25.10.25 08:49 AM - By Avon

Is AI a help or hindrance for consultants?

Initially consulting was dependent on the consultant, building a relationship, doing good work and providing good outputs. In recent times consulting companies like Deloitte have gotten in trouble with the Australian Government by providing almost completely AI generated consulting documents with false information and references. The Australian government paid half a million dollars for a study and it seems they cheated and used AI. 

Now for where consulting is getting harder. 


I have noticed clients now using more AI and are using it to hold us to account. Now while I do believe that we should responsibly deliver a good service, sometimes we also need to balance doing detailed documentation over delivering the outcome. For many of my clients we are trying to make it work with in their budget and make them successful. We do not charge an arm and a leg and sometime the reports are a bit more to the point and less beautified because we want to give them the meat in the sandwich that moves them forward rather than add 20% more time to beautification and fluffyness. 


We are conservative on our use of AI as I am sure that Deloitte have put some government secrets into the LLM and we are aware of AI dreams telling lies. So our use of AI is purely internal and nothing that the customer has to interact with. The clients are now checking our work with AI which now means they are asking for more detailed time reports and lengthy explanations of things and using lengthy documents that they have generated with AI to communicate with us. 

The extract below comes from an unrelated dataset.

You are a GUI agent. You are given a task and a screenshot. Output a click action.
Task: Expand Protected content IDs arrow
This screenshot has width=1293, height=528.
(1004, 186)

So their lengthy AI content plus their requirement for us to use more lengthy content means that we either need to increase our use of AI and risk the AI dreams or charge more for a human to do it. Essentially this drives up the cost of consulting and means that our AI is talking to their AI and they don’t really absorb the true meaning and value of the depth and the complexity of the information we are providing. 


An example of this is asking a medical consultant how to lose weight and they will go into detail about diet and exercise and how you should eat certain foods and the do a certain amount of exercise. They can also go into more detail about that persons particular body type or modified exercises to compensate for injury as an example. There is a depth of information that is critical to understand because one good mean or one work out isn’t going to fix the issue. Asking AI will give a much shorter explanation and summarize it into two dot points being diet and exercise. The critical difference being that the consultant gave something very specific and the AI gave something generic. Although you can add additional prompts, it is often the why and the empathetic conversation that the provisional is going to have with the client, for example, “don’t you want to get fit so you can spend more time playing with your kids?”.


Sometimes the full story is important to convey the importance of doing something. If a client AI summarizes your advice statement they are only going to read the dot points and miss the point of what you are trying to convey. There might be 5 possible fixes but one is more valuable to the client, is easier or is some cases is harder but significantly more impactful. Some courses of action need to be decided upon in relation to other external factors such as currency rates, the government of the day or the competition. So if boutique consultancies are expected to give Deloitte style 500+ page and half million dollar consulting outputs that this prices out the small companies that need the help, even if AI is being used.